> _What you have to do_
The essay below on when to stop learning and start sharing mentions several people by name. List each of them.

> _Page_
When is the time to stop learning, and instead start sharing the knowledge of a lifetime, no matter if lived well or not? At some point, cramming more information into a fading brain so you can take it to the great beyond, makes as little sense as buying countless diamonds so you can have them sprinkled in your casket and buried with you.
    People are in favor of, and congratulated for, creating wills and trusts to disseminate the estates they leave behind. So why are they in favor of, and applauded for, going back to college at age 85, or reading a book a day at age 90, instead of putting that time and energy into teaching others? At some point, gaining more knowledge, instead of sharing it, is as pointless and self-indulgent as earning extra money so one can burn it.
    If you wish to read for pleasure–while taking a break from sharing mega-doses of knowledge–sure, have at it. But isn’t it time to give up the delusion you are going to “learn it all” before you go?
    The problem is, how does one know when to stop learning and start sharing? And how does one objectively establish they have something worth sharing? Some people learn and accomplish so much by age 30 they should probably stop right there and share the wealth. Others have as pathetically little to offer at age 75, as they did at 15, yet they too have a message to deliver to the young—even if it is only “don’t be like me.”
    The answer to the question of when to share, and when to just keep on reading, obviously varies from person to person. We can only hope people are willing to take a hard look in the mirror and answer it realistically.
    A stumbling block in this process is that very smart people who lack formal education often underestimate the knowledge they have to share, and people with much education often overestimate their wisdom.
    When did that happen anyway? When did society start over-valuing education and under-valuing intelligence? When came the leap that put a premium on reading and discounted the value of thinking?
    Alexander the Great and Genghis Khan didn’t overcome adversaries by reading about their armaments and battle techniques; they overcame by thinking and creating better weapons and tactics.
    From Thomas Edison and Henry Ford to Steve Jobs and Bill Gates, the intelligent create new technology and industry, and the educated work for them. Yet we live in a society that pushes degrees as fervently as drug cartels traffic cocaine, rather than promoting thought-based innovation and intelligence: Why is that?

Items from a dataset:
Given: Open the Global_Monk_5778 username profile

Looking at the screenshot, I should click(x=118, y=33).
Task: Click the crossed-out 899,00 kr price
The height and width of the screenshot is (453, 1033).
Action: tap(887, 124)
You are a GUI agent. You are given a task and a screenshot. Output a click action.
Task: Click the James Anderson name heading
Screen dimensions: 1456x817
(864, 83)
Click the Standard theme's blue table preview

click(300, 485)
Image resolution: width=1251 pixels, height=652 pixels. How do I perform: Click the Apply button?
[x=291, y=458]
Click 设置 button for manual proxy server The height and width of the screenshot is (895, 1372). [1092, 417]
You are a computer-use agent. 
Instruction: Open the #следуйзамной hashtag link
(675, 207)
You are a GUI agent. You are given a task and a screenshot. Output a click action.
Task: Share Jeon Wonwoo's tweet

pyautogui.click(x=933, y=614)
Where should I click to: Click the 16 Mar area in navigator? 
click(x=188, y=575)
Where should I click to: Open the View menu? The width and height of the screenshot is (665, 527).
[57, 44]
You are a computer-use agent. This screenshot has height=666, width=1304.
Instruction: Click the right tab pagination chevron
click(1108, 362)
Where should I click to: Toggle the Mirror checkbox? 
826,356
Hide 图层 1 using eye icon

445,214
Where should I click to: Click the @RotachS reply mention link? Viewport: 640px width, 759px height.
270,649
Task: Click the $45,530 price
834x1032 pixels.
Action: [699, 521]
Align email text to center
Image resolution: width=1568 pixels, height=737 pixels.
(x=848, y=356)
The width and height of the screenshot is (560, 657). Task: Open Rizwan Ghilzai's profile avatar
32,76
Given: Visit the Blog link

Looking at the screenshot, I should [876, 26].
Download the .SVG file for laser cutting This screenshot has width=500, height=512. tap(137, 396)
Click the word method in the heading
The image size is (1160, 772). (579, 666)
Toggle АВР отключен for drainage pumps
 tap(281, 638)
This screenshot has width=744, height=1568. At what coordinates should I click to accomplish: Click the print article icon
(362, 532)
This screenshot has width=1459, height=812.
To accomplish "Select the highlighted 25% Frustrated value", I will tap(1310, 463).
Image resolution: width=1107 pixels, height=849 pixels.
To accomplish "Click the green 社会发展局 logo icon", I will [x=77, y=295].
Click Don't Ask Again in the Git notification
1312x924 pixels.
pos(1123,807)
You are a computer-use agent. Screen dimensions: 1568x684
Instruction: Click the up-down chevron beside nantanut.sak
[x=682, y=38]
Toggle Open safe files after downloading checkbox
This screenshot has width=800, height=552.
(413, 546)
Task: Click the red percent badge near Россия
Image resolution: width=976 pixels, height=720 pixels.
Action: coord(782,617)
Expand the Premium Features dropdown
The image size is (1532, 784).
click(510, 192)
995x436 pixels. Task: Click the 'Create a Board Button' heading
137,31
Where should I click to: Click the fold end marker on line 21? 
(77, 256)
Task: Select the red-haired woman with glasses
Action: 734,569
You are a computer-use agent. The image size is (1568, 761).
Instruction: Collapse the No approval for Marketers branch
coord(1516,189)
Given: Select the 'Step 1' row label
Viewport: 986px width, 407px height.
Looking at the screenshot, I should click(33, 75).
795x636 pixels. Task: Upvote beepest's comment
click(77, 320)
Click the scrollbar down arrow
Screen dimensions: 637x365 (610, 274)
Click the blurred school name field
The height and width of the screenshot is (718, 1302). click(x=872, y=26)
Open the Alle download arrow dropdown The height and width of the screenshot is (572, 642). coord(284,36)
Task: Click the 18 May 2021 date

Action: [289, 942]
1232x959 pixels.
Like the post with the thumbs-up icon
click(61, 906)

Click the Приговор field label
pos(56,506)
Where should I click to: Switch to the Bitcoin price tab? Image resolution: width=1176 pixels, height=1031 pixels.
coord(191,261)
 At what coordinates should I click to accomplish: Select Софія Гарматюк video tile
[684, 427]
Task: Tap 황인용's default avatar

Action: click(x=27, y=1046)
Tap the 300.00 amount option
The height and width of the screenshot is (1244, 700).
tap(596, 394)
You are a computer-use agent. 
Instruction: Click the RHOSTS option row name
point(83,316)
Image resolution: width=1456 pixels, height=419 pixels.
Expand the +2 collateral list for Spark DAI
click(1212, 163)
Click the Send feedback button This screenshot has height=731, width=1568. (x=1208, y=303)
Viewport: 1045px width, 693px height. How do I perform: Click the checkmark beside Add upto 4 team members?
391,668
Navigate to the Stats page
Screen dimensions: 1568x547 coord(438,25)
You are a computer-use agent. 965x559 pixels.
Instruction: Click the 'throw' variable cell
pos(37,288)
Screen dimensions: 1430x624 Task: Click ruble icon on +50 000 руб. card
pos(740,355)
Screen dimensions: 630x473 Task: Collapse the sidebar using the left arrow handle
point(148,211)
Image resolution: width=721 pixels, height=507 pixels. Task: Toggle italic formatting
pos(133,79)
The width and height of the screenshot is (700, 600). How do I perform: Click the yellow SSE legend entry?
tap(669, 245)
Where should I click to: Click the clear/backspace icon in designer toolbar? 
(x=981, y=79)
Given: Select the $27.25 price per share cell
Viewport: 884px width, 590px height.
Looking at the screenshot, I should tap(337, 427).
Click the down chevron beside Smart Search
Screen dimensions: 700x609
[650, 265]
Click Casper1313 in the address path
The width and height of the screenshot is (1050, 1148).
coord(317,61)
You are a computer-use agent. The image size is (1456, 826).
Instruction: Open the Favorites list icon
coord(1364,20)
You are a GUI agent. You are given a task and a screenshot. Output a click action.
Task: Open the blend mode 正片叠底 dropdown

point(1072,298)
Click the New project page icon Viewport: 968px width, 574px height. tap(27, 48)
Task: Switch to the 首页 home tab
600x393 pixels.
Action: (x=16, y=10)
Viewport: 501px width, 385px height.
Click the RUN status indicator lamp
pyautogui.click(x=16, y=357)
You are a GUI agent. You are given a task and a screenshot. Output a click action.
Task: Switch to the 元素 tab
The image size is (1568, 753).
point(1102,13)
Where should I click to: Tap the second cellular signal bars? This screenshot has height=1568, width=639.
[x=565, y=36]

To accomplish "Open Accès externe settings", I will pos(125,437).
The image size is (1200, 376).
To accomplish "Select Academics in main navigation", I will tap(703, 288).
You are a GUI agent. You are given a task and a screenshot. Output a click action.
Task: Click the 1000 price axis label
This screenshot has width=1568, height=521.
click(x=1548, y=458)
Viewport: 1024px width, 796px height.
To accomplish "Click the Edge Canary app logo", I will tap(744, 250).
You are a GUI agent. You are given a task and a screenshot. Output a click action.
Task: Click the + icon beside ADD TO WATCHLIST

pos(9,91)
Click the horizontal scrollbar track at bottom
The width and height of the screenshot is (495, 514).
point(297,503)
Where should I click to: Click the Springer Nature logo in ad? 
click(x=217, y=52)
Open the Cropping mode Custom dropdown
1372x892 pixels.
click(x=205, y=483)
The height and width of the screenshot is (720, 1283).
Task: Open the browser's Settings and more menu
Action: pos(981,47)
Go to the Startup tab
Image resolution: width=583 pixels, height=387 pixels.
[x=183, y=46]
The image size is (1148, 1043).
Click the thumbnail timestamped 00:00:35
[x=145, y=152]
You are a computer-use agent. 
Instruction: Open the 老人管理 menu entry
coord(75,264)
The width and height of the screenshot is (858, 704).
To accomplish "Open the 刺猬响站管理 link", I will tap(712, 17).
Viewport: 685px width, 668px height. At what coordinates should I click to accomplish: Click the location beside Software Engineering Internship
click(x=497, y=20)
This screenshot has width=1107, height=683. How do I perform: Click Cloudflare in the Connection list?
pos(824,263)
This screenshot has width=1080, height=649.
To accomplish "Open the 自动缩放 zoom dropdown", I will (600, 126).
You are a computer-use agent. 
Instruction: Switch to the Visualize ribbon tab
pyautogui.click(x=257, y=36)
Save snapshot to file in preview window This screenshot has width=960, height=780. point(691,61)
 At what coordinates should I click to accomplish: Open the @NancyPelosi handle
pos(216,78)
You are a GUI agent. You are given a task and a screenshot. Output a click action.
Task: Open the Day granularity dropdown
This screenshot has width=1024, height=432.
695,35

> _Task output_
Alexander the Great
Genghis Khan
Thomas Edison
Henry Ford
Steve Jobs
Bill Gates